Brief: Down to the final line, return the records unchanged.

*** Opening of Listed records ***

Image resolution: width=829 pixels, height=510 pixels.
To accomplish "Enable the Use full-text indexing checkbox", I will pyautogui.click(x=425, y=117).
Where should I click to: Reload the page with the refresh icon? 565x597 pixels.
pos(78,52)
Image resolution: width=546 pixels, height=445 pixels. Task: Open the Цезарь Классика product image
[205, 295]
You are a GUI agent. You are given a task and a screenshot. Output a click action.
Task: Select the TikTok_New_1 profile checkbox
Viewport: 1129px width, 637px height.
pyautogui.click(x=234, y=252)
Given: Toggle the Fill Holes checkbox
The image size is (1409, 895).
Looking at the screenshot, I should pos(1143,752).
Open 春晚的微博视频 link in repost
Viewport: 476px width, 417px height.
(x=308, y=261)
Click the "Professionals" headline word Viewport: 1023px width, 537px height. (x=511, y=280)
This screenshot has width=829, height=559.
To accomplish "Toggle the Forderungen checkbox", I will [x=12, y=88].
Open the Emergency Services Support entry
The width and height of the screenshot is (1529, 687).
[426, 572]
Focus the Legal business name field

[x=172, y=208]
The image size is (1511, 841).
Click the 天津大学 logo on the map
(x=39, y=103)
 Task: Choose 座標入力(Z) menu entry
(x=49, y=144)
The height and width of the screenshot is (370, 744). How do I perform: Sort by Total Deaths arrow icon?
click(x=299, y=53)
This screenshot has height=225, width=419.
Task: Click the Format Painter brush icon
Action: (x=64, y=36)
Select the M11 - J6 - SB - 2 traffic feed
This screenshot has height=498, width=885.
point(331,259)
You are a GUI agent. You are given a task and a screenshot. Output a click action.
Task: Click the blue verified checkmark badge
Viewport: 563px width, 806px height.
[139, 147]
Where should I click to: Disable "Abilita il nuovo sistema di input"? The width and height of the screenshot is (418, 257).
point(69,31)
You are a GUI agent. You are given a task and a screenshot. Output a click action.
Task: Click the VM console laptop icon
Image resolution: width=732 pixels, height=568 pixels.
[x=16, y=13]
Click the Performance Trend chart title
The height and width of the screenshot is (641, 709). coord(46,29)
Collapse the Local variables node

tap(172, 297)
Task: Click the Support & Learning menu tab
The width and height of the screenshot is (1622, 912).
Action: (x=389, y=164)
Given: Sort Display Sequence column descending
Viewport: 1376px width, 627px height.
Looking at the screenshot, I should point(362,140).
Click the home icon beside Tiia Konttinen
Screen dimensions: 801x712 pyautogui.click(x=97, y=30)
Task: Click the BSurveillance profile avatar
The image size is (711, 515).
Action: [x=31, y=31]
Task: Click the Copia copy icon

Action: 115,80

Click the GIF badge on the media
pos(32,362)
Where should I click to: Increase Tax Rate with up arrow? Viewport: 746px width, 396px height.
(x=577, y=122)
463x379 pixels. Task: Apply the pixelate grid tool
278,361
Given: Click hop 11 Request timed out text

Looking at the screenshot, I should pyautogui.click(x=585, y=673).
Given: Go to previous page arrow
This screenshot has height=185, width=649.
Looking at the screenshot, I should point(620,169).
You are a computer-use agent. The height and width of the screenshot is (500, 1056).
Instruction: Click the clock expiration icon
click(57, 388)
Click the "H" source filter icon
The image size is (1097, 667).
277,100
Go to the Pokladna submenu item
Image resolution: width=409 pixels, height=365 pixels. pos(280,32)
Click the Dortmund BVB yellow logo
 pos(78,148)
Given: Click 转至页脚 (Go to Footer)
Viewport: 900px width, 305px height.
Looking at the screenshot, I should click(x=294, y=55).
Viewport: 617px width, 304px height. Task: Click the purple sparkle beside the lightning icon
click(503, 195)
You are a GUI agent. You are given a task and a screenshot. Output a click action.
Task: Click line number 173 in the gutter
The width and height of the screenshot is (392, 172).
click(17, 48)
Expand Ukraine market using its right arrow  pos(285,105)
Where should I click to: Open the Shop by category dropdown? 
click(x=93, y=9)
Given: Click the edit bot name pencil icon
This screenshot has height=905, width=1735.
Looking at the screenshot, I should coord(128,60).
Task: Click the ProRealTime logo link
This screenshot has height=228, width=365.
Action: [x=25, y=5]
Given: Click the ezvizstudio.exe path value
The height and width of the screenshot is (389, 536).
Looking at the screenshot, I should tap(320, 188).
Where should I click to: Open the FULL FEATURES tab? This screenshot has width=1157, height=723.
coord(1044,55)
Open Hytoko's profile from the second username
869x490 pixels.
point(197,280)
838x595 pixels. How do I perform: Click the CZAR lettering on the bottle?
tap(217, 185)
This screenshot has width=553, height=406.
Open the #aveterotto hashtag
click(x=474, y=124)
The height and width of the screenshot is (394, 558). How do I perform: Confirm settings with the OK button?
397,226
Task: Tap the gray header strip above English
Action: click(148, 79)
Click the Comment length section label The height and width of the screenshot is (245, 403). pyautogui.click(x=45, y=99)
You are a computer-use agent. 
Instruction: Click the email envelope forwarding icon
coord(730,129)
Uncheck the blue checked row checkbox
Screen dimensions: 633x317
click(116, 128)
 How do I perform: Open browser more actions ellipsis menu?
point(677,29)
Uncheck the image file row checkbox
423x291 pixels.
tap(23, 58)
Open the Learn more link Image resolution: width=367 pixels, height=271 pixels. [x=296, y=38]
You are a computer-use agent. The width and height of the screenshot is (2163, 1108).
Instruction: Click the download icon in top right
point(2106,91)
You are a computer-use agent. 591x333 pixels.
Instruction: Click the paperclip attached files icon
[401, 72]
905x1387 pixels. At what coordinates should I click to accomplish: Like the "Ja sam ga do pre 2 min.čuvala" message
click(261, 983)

*** Close of Listed records ***

Result:
Image resolution: width=829 pixels, height=510 pixels.
To accomplish "Enable the Use full-text indexing checkbox", I will pyautogui.click(x=425, y=117).
Where should I click to: Reload the page with the refresh icon? 565x597 pixels.
pos(78,52)
Image resolution: width=546 pixels, height=445 pixels. Task: Open the Цезарь Классика product image
[205, 295]
You are a GUI agent. You are given a task and a screenshot. Output a click action.
Task: Select the TikTok_New_1 profile checkbox
Viewport: 1129px width, 637px height.
pyautogui.click(x=234, y=252)
Given: Toggle the Fill Holes checkbox
The image size is (1409, 895).
Looking at the screenshot, I should pos(1143,752).
Open 春晚的微博视频 link in repost
Viewport: 476px width, 417px height.
(x=308, y=261)
Click the "Professionals" headline word Viewport: 1023px width, 537px height. (x=511, y=280)
This screenshot has width=829, height=559.
To accomplish "Toggle the Forderungen checkbox", I will [x=12, y=88].
Open the Emergency Services Support entry
The width and height of the screenshot is (1529, 687).
[426, 572]
Focus the Legal business name field

[x=172, y=208]
The image size is (1511, 841).
Click the 天津大学 logo on the map
(x=39, y=103)
 Task: Choose 座標入力(Z) menu entry
(x=49, y=144)
The height and width of the screenshot is (370, 744). How do I perform: Sort by Total Deaths arrow icon?
click(x=299, y=53)
This screenshot has height=225, width=419.
Task: Click the Format Painter brush icon
Action: (x=64, y=36)
Select the M11 - J6 - SB - 2 traffic feed
This screenshot has height=498, width=885.
point(331,259)
You are a GUI agent. You are given a task and a screenshot. Output a click action.
Task: Click the blue verified checkmark badge
Viewport: 563px width, 806px height.
[139, 147]
Where should I click to: Disable "Abilita il nuovo sistema di input"? The width and height of the screenshot is (418, 257).
point(69,31)
You are a GUI agent. You are given a task and a screenshot. Output a click action.
Task: Click the VM console laptop icon
Image resolution: width=732 pixels, height=568 pixels.
[x=16, y=13]
Click the Performance Trend chart title
The height and width of the screenshot is (641, 709). coord(46,29)
Collapse the Local variables node

tap(172, 297)
Task: Click the Support & Learning menu tab
The width and height of the screenshot is (1622, 912).
Action: (x=389, y=164)
Given: Sort Display Sequence column descending
Viewport: 1376px width, 627px height.
Looking at the screenshot, I should point(362,140).
Click the home icon beside Tiia Konttinen
Screen dimensions: 801x712 pyautogui.click(x=97, y=30)
Task: Click the BSurveillance profile avatar
The image size is (711, 515).
Action: [x=31, y=31]
Task: Click the Copia copy icon

Action: 115,80

Click the GIF badge on the media
pos(32,362)
Where should I click to: Increase Tax Rate with up arrow? Viewport: 746px width, 396px height.
(x=577, y=122)
463x379 pixels. Task: Apply the pixelate grid tool
278,361
Given: Click hop 11 Request timed out text

Looking at the screenshot, I should pyautogui.click(x=585, y=673).
Given: Go to previous page arrow
This screenshot has height=185, width=649.
Looking at the screenshot, I should point(620,169).
You are a computer-use agent. The height and width of the screenshot is (500, 1056).
Instruction: Click the clock expiration icon
click(57, 388)
Click the "H" source filter icon
The image size is (1097, 667).
277,100
Go to the Pokladna submenu item
Image resolution: width=409 pixels, height=365 pixels. pos(280,32)
Click the Dortmund BVB yellow logo
 pos(78,148)
Given: Click 转至页脚 (Go to Footer)
Viewport: 900px width, 305px height.
Looking at the screenshot, I should click(x=294, y=55).
Viewport: 617px width, 304px height. Task: Click the purple sparkle beside the lightning icon
click(503, 195)
You are a GUI agent. You are given a task and a screenshot. Output a click action.
Task: Click line number 173 in the gutter
The width and height of the screenshot is (392, 172).
click(17, 48)
Expand Ukraine market using its right arrow  pos(285,105)
Where should I click to: Open the Shop by category dropdown? 
click(x=93, y=9)
Given: Click the edit bot name pencil icon
This screenshot has height=905, width=1735.
Looking at the screenshot, I should coord(128,60).
Task: Click the ProRealTime logo link
This screenshot has height=228, width=365.
Action: [x=25, y=5]
Given: Click the ezvizstudio.exe path value
The height and width of the screenshot is (389, 536).
Looking at the screenshot, I should tap(320, 188).
Where should I click to: Open the FULL FEATURES tab? This screenshot has width=1157, height=723.
coord(1044,55)
Open Hytoko's profile from the second username
869x490 pixels.
point(197,280)
838x595 pixels. How do I perform: Click the CZAR lettering on the bottle?
tap(217, 185)
This screenshot has width=553, height=406.
Open the #aveterotto hashtag
click(x=474, y=124)
The height and width of the screenshot is (394, 558). How do I perform: Confirm settings with the OK button?
397,226
Task: Tap the gray header strip above English
Action: click(148, 79)
Click the Comment length section label The height and width of the screenshot is (245, 403). pyautogui.click(x=45, y=99)
You are a computer-use agent. 
Instruction: Click the email envelope forwarding icon
coord(730,129)
Uncheck the blue checked row checkbox
Screen dimensions: 633x317
click(116, 128)
 How do I perform: Open browser more actions ellipsis menu?
point(677,29)
Uncheck the image file row checkbox
423x291 pixels.
tap(23, 58)
Open the Learn more link Image resolution: width=367 pixels, height=271 pixels. [x=296, y=38]
You are a computer-use agent. The width and height of the screenshot is (2163, 1108).
Instruction: Click the download icon in top right
point(2106,91)
You are a computer-use agent. 591x333 pixels.
Instruction: Click the paperclip attached files icon
[401, 72]
905x1387 pixels. At what coordinates should I click to accomplish: Like the "Ja sam ga do pre 2 min.čuvala" message
click(261, 983)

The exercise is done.